I’ve Said it Before and I’ll Say It Again!!

A very good ezine to subscribe to is Gerry McGovern’s. He takes real world examples of websites that are - at one end of the spectrum - subject to some usability problems to those at the other end that are completely awful.

I tell clients that they might approach an ad agency to have their website designed. It will be a many splendoured thing when it arrives. It will probably cost three times what I will charge (or more). A minor detail, however, more importantly, it will come with built in uselessness as far as search engine friendliness is concerned.

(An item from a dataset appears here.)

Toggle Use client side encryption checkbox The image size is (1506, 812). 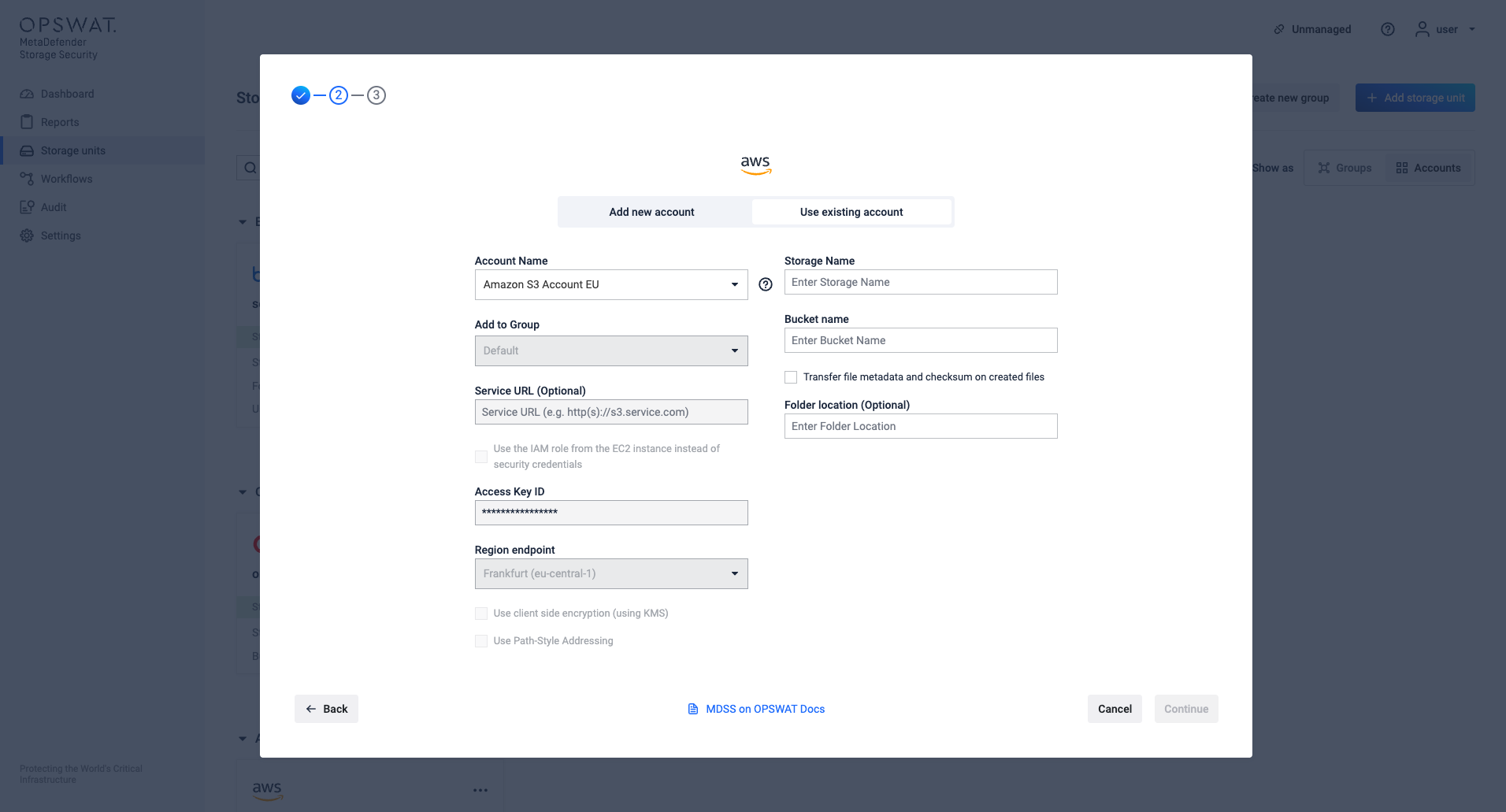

I will quote from the latest McGovern newsletter:

No, I will quote the whole lot because it is worth reading. . . . . .

“THE REASON WHY AD AGENCY WEBSITES ARE TRULY AWFUL

Advertising agencies don't get the Web because the web is the
place people go to do things.

In 2004, I wrote an article advising companies to never, ever
let an advertising agency near their website. Back then, ad
agency websites were a total joke. If you wanted to find out the
very worst way to design websites all you had to do was look to
Ogilvy or Saatchi & Saatchi.

So, have ad agencies changed? In 2010, have they gotten any
better? No. If anything, they're getting worse. And there's a
reason. Quality web management requires a set of skills that are
almost diametrically opposed to the skills classical advertisers
have.

Marketing and advertising on the Web is about paying attention
to what the customer wants to do. Google doesn't try to sell you
diapers when you search for life assurance. It gives you ads for
life assurance companies in your area. This is the new
advertising. It's about paying attention. Being useful.

Traditional marketing and advertising is all about getting
attention. It's all about emotion and perception. And that's
fine, offline. However, the marketing and advertising tactics
that work online are almost the exact opposite of the offline
attention-getting tactics.

When you go to Ogilvy.com, the first thing you see is a huge
Ogilvy logo. How ridiculous is that? Of course, the deep
thinkers at Ogilvy will smile benignly and say it's a branding
statement. Imagine if you went to Google and the only thing you
saw was the Google logo.

I have seen data from a major website where this sort of useless
logo intro page caused 17 percent of the audience to leave
immediately. I have seen lots of other data that shows that this
sort of brochure design hugely irritates customers. And it's a
tactic that's used by so many ad agency websites.

Also, if you examine ad agency websites you will notice that
they're big into handwriting. The Ogilvy logo is handwritten.
And Leo Burnet states that, "Big Ideas come out of Big Pencils".
Do these people ride to work on horses? Someone tell them about
the Apple Mac. 

Practically all these ad agency websites use grey text because
grey text is cool and 'creative.' And of course those who want
to be super cool will use white text on black backgrounds
because that's what truly 'creative' and 'innovative'
'creatives' do. And the supersonically 'creative' ad agencies
play background music when you arrive at their websites. 

One thing that has struck me over the years is how utterly
uniform and predictable certain 'creative' people are. Ad
agencies are black sheep in a flock of black sheep. The
saddening uniformity these websites exhibit is quite ironic
considering that uniqueness is supposed to be the hallmark of
such agencies.

Ad agencies may well have genuinely creative people but their
websites do them a huge disservice. It's the Web. It's not
print. It's not TV. Truly creative people know that web design
is also about making things work well. As Steve Jobs puts it,
"Design is not just what it looks like and feels like. Design is
how it works." And as James Dyson puts it, "Styling for its own
sake is a lazy 20th Century conceit." 

Time for ad agencies to stop creating 20th Century websites."